Sustentabilidade X Limitação dos Recursos Naturais

09/05/2012 22:45

 

Sustentabilidade X Limitação dos Recursos Naturais

 

             Sustentabilidade não representa apenas crescimento, pois este, isolado, não garante estabilidade ao futuro. A preocupação apenas com os recursos disponíveis no presente nos oferece benefícios momentâneos: dinheiro e conforto. Entretanto, esse crescimento exige um preço caro a pagar: a destruição do planeta Terra. Dessa forma, deve-se entender, por sustentabilidade, um desenvolvimento duradouro, que responda às necessidades de hoje, sem que as comprometa para o futuro.

             Hoje presenciamos um cenário bastante diferente do de décadas atrás, quando não se via a possibilidade de progredir e preservar ao mesmo tempo. O número de ONGs em defesa do meio ambiente e do desenvolvimento sustentável vem crescendo significativamente, demonstrando na prática a possibilidade do progresso aliado à preservação. As alianças e reuniões mundiais da Natureza, criadas para discutir e firmar contratos para a preservação, são outros exemplos de conscientização e mudança. Apesar de não se ver os resultados esperados, percebe-se que a população mundial encontra-se sensibilizada com a problemática ambiental. A exemplo disso, temos as revoltas, causadas pela repercussão de atitudes como a do ex Presidente dos Estados Unidos, George W. Bush, que negou a assinatura no Protocolo de Kyoto, o qual visava a diminuição dos gases de efeito estufa.

             Outra questão é a da internacionalização da Amazônia, muito defendida pelos norte-americanos. As grandes potências querem preservar hoje o que é nosso, depois de terem esgotado seus recursos, devastado suas florestas e poluído o mundo. A Floresta Negra na Alemanha, por exemplo, serviu de abastecimento para grandes empresas madeireiras, não conseguindo ser resgatada, restando hoje apenas uma pequena parcela.

             Todas as nações do mundo reconhecem a importância da preservação da natureza, por todo sofrimento causado pelas mudanças climáticas: secas, queimadas, derretimento de geleiras, inundações e outros acontecimentos seguidos de outras causas, todos estes decorrentes do desrespeito ao meio ambiente. Sendo assim, todas as nações deveriam criar medidas e, principalmente, cumpri-las, de forma que evite estragos maiores em nosso planeta. É necessário mais do que medidas pontuais que busquem resolver problemas a partir de seus efeitos, é imprescindível que haja conhecimento de suas causas.

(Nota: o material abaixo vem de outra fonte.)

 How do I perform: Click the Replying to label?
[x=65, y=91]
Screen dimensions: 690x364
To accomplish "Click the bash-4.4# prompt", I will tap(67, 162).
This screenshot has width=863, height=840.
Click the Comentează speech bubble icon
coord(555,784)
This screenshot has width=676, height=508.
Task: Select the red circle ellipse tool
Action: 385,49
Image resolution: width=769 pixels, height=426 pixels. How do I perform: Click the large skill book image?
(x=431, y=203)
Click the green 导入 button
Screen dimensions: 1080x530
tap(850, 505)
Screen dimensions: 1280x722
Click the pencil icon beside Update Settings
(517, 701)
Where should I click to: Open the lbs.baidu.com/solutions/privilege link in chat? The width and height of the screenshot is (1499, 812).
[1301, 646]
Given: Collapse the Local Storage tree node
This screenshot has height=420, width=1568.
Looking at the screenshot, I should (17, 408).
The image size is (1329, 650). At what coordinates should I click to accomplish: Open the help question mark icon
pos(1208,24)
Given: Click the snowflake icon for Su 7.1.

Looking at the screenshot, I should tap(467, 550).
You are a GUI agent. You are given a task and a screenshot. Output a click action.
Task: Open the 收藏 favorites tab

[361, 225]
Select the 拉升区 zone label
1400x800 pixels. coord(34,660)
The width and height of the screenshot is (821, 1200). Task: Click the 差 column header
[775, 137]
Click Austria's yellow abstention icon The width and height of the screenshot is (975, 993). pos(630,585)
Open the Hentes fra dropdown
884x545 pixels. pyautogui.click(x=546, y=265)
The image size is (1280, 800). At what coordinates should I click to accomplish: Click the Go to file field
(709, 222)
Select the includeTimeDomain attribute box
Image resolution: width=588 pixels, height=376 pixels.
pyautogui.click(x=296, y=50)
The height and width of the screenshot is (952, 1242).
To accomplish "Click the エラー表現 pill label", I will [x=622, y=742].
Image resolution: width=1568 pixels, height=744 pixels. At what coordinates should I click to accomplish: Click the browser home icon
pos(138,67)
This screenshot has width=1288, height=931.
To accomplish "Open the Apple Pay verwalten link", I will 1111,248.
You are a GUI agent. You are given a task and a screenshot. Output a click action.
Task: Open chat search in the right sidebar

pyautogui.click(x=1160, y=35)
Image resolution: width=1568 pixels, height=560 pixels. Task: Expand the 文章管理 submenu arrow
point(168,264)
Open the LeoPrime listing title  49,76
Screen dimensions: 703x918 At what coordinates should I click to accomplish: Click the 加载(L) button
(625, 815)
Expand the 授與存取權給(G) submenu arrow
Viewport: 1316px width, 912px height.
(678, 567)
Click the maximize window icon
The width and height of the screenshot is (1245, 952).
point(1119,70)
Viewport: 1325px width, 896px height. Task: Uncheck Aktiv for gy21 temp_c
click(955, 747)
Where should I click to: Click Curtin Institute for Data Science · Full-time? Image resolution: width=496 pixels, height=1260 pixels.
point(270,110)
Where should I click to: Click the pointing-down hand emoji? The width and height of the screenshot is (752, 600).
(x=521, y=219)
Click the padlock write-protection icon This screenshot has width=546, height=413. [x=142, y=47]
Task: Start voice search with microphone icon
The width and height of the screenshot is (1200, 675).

             Muitas pesquisas apontam para a limitação dos recursos naturais, pois estes não se renovam no mesmo ritmo que nós os deterioramos. Inúmeras áreas já foram desmatadas no mundo por interesses econômicos. No Brasil temos o exemplo da plantação da cana-de-açúcar que, desde a colonização, dá-se pelo sistema plantation, utilizando áreas gigantescas sem a mínima preocupação com o solo.  O mesmo caso ocorre com as queimadas, provocadas para fertilizar o solo e para acelerar o crescimento da plantação. Esse processo, além de emitir CO2 para a atmosfera, deixa o solo tão ácido que, a longo prazo, não permite o desenvolvimento de nenhuma forma de vida.

             O ser humano necessita encontrar formas de adequar o seu desenvolvimento ao meio ambiente, garantindo sua renovação. A economia deve ser uma aliada da ecologia, sendo capaz de gerar riquezas intermináveis.

Muitos estudiosos defendem a estagnação do crescimento econômico para estacionar a degradação ambiental, outros acreditam que a tecnologia descobrirá formas de conciliar o progresso e o meio ambiente. Porém, essa conciliação só será possível através do incentivo da pesquisa e da educação.

             Temos a tarefa de criar um desenvolvimento em harmonia com as limitações ecológicas do planeta, utilizando a natureza sem devasta-la, garantindo a qualidade de vida para a nossa e para as futuras gerações. Nós dizemos ser civilizados, não podemos agir como parasitas!